Standardized testing

A few weeks ago, Tween Girl Princess’ school hosted a pep rally. Unlike the usual hootin’ and hollerin’ over a new athletic season, this student-wide assembly was different: they were hyping the kids up for another round of standardized testing.

Teachers, principals, administrators, everybody took a turn jumping through a hoop and trying to get the kids all riled up to number 2 pencil the heck outta them little tiny dots. Woo hoo.

I thought this when I was back in grade school and now that I’m a parent, the same thought still holds true: standardized testing is the biggest academic farce ever. And I hate how they primp and groom the kids before they take them — and afterwards, too, if they do good. It's like the equivalent of turning young scholars into little circus poodles to show the state and the rest of whoever wants to read the scores that they're either excellent or suck-ish.

In the whole scope of the academic learning process, what do they even friggin' mean?

First of all, they’re a drain on precious classroom time that should be spent doing something more effective than — let’s be honest — making zippy patterns from the strategic placement of the a, b, c, or d dots. True, there are some students who genuinely sit and pour over the questions and accumulate a mounting pile of scrap paper, trying to match their work to the impossible multiple choice options on the page.

But when time or morale gets low, no one’s getting a good reading on the aptitude of those students. They’re not working to their full potential. They’re just trying to get done.

Remember how your answer used to always be off by like less than a tenth of any number that even closely resembled what you came up with? And you would rumple up your paper and try again, just to come up with a figure that was completely different from the first go-round but still not anything listed among the possible answers in the test booklet?

Time would be up and you’d have to play that very same ‘b-a-d-c-a-d’ game just to avoid leaving half a page of empty dots because you invested too much time trying to make a math miracle on one or two questions.

OK, maybe that was just me.
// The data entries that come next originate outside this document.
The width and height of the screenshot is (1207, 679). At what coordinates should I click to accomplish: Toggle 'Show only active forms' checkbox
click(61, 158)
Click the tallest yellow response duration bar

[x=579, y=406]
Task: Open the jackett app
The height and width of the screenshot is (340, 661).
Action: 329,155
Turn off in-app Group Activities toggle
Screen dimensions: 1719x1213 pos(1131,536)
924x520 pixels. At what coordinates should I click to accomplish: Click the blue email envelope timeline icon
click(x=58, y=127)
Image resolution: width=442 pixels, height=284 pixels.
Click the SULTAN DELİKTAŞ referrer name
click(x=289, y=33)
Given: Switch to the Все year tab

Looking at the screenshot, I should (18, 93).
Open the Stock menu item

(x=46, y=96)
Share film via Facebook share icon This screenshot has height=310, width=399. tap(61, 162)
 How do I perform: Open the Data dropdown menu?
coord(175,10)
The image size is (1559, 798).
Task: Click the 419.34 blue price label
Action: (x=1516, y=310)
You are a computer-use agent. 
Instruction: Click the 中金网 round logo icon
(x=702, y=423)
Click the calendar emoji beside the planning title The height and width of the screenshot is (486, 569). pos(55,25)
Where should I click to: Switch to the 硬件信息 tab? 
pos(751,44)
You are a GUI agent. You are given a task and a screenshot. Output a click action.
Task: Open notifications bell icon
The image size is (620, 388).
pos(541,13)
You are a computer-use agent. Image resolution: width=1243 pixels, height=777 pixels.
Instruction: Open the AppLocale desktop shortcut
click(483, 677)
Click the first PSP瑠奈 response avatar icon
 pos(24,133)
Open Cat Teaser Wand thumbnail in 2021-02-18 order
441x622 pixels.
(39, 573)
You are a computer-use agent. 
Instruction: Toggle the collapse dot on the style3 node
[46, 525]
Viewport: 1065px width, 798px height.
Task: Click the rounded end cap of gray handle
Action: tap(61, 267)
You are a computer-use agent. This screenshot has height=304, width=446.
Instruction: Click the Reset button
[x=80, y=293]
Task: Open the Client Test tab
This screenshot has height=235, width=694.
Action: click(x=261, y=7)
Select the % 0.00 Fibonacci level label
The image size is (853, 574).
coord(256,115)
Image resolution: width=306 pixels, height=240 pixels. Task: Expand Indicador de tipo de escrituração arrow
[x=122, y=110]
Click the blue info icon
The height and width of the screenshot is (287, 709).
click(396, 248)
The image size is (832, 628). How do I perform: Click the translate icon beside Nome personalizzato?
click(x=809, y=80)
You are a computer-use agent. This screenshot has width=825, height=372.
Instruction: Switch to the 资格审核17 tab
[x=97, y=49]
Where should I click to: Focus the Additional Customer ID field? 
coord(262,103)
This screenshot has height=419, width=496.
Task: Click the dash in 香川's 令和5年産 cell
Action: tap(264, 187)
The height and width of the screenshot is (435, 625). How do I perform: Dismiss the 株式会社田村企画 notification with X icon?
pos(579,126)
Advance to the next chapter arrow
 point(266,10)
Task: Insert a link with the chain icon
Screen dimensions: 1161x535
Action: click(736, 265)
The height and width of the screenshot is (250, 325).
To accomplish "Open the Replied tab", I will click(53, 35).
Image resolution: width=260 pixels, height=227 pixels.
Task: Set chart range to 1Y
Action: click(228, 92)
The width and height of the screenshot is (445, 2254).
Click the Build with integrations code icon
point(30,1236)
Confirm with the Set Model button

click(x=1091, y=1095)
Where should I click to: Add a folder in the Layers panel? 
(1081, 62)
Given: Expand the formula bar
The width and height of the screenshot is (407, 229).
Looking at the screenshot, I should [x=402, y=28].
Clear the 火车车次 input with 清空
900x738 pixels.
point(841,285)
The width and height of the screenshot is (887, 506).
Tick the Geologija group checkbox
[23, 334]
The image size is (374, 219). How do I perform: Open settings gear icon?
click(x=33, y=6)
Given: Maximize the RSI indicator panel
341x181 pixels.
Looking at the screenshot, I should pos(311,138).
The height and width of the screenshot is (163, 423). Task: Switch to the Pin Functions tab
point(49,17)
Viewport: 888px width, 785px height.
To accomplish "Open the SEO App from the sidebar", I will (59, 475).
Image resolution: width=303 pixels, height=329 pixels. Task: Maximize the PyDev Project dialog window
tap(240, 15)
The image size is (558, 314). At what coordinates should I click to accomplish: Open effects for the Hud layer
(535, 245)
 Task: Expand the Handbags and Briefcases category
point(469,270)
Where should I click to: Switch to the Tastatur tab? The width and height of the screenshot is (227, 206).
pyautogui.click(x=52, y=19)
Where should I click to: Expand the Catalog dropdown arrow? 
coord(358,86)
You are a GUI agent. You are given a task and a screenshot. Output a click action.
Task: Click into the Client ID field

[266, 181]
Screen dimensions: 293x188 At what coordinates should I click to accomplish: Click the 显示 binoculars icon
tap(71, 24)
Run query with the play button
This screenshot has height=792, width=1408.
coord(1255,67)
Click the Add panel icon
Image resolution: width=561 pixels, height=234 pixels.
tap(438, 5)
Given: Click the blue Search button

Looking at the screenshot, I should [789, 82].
A numbers whiz I have never, ever been. Man, those used to be stressful days. But that goes to show that there are folks who just aren’t good test takers. The pressure is overwhelming.

The rabble rouser in me wants to say no more and keep The Girl home next time they launch into a hoo-rah pre-test taking campaign. If I do, I got it fairly. I distinctly remember my mom writing a note to the school in the fourth grade refusing to allow me to participate in yet another round of exams after we had taken like two sets of acronymed tests already in the year. That was fine with me. I had my Judy Blume book to keep me occupied while everyone else was hunched over a sea of dotted sheets, so I was a-OK.

I suppose these test series are designed to prepare students for the SAT, the big daddy of all standardized examinations. That thing comes with instructional books, prep courses, and specialized tutors. You know it’s serious when you have coaches for a sit-down test. Then of course there’s the GRE, which I’ve taken twice and refuse to sit through ever again, the LSAT, the GMAT, and a dismal lot of others required by some colleges to prove that you are in fact bright enough to be enrolled. As if your grades themselves aren’t enough.

That’s what’s so irksome. So many students who are obviously smart with proven track records of achievement in their classwork and in-class tests and quizzes fall way, way short when it comes to penciling in those silly little dots. So what’s the point?

Do you think standardized testing is a waste of students’ time? Do you find the results to be a real reflection of your child’s (or your) ability?